EXERCISE
All pictures are to be skipped; retype only the lines from the top of the entries through the line with "You are a computer-use agent.", both included.

EXERCISE DATA
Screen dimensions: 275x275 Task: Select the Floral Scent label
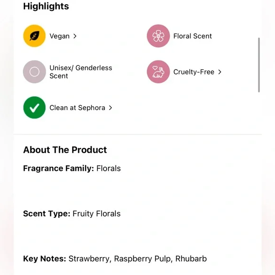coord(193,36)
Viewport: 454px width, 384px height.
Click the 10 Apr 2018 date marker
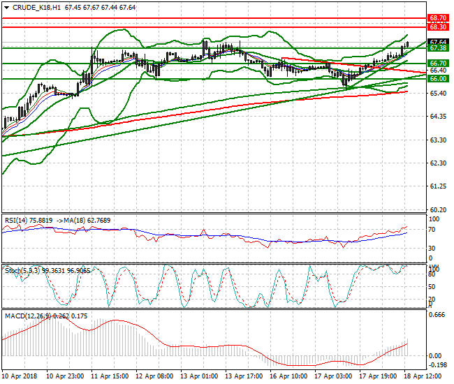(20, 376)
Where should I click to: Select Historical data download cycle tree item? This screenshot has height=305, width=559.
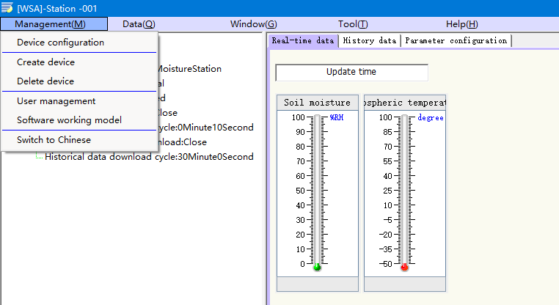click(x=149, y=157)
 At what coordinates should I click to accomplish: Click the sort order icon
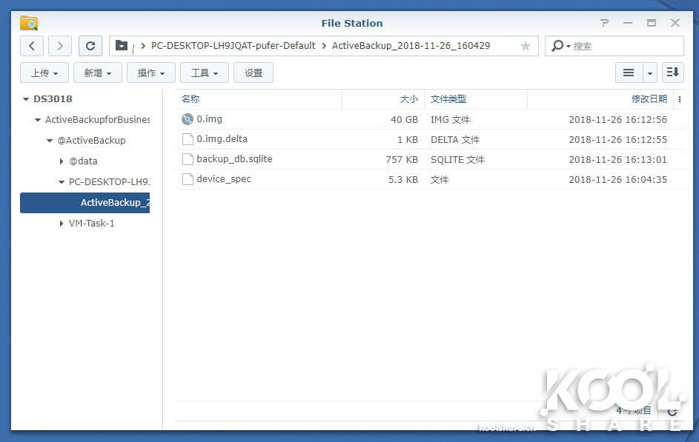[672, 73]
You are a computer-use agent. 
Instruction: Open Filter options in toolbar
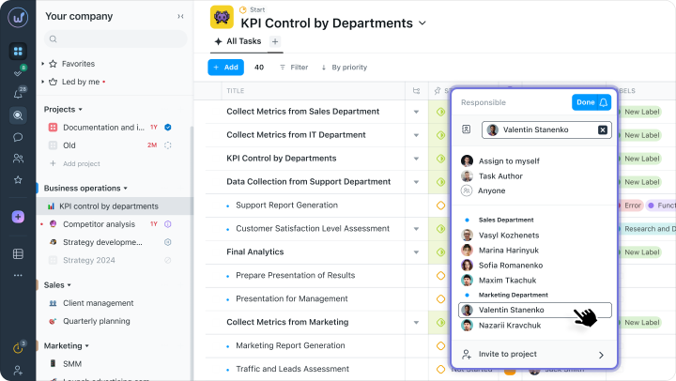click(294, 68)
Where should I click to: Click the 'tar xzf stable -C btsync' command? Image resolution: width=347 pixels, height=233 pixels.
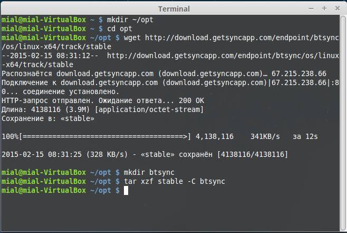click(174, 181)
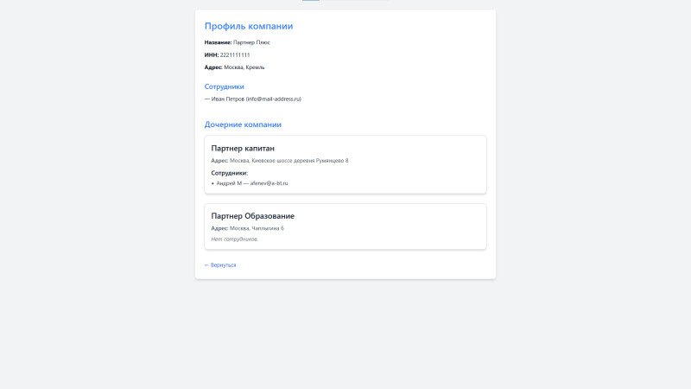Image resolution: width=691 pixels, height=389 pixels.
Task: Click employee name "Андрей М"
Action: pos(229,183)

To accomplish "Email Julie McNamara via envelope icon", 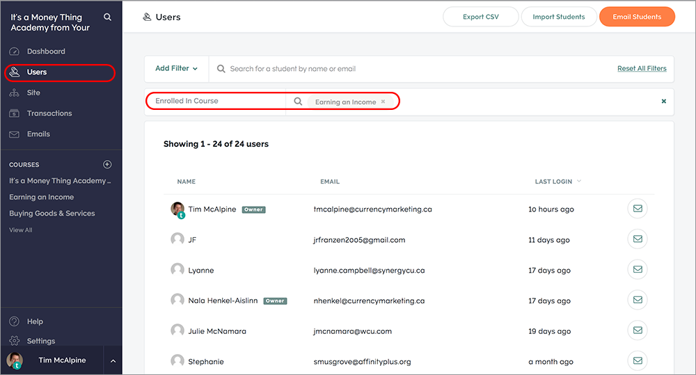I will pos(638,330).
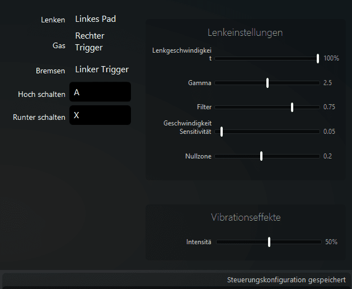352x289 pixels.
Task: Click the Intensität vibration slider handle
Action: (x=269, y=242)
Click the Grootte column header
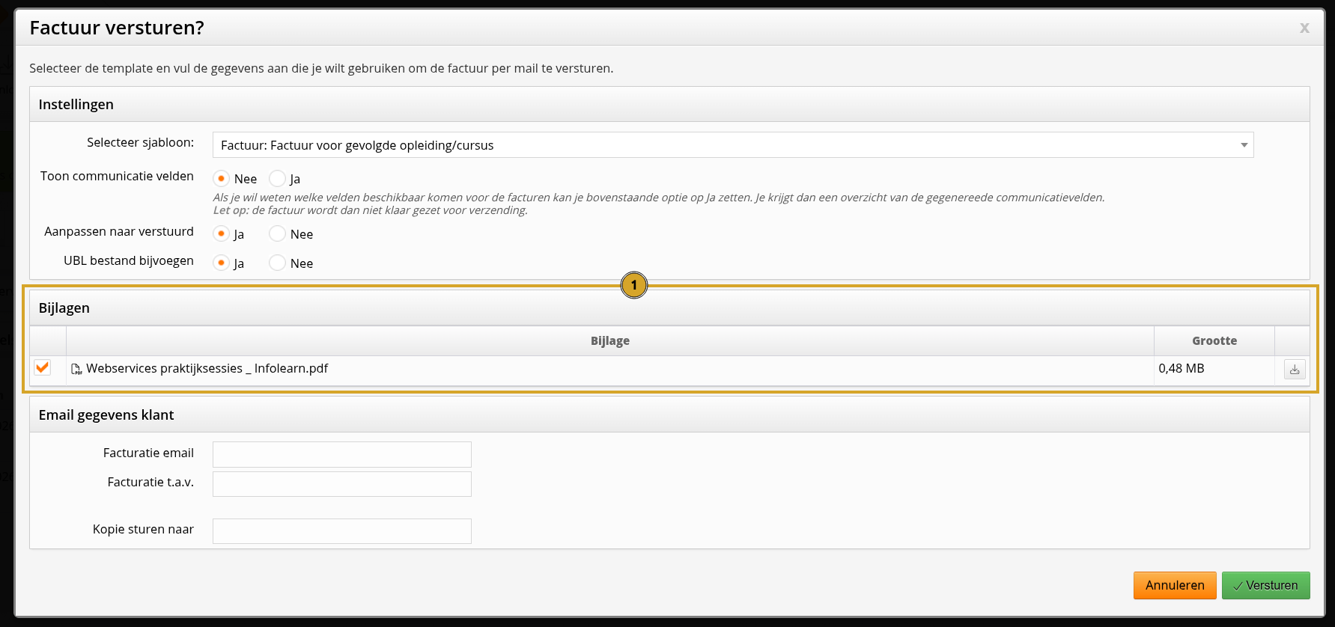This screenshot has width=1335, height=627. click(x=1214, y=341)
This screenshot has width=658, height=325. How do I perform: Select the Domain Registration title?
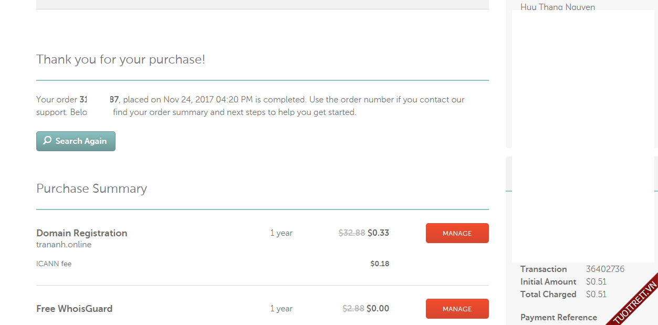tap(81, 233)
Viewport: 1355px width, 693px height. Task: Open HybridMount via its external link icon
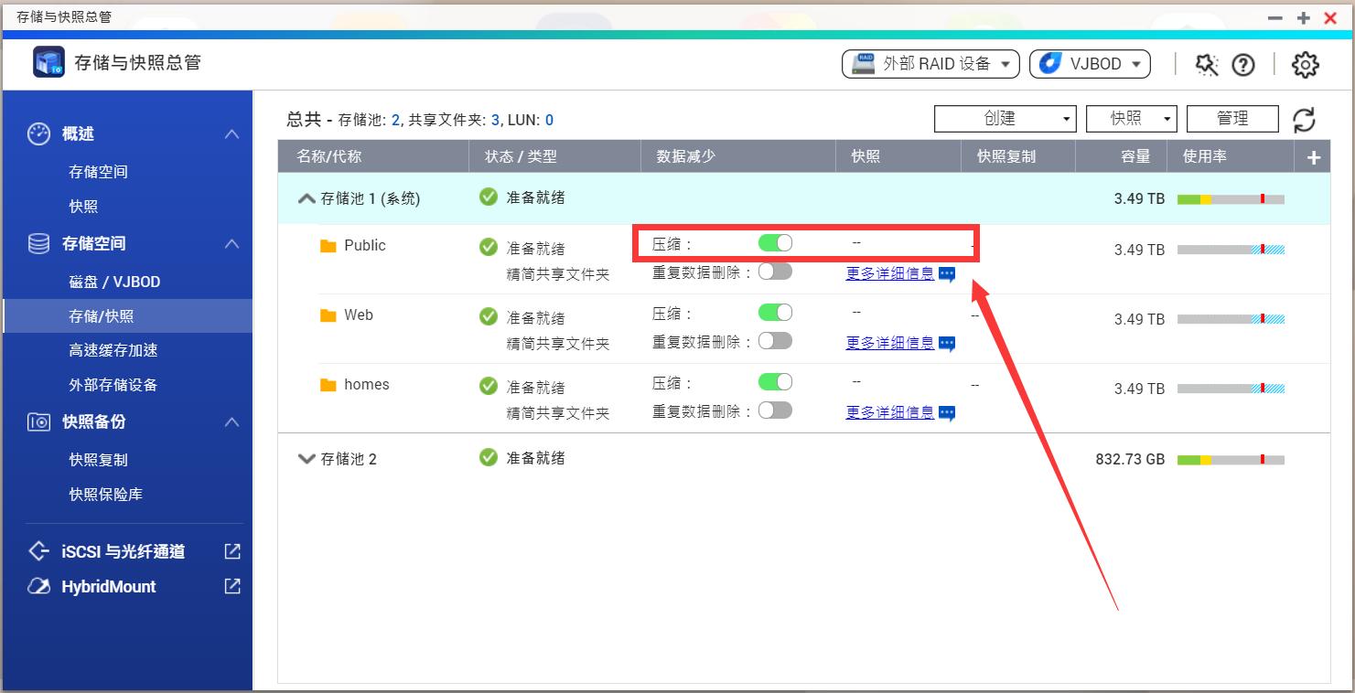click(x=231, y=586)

RESPONSE FOR THIS EXERCISE
Screen dimensions: 275x275 Task: Select the Floral Scent label
coord(193,36)
Viewport: 454px width, 384px height.
Click the 10 Apr 2018 date marker
(20, 376)
Where should I click to: Select Historical data download cycle tree item? This screenshot has height=305, width=559.
click(x=149, y=157)
 At what coordinates should I click to accomplish: Click the sort order icon
[672, 73]
You are a computer-use agent. 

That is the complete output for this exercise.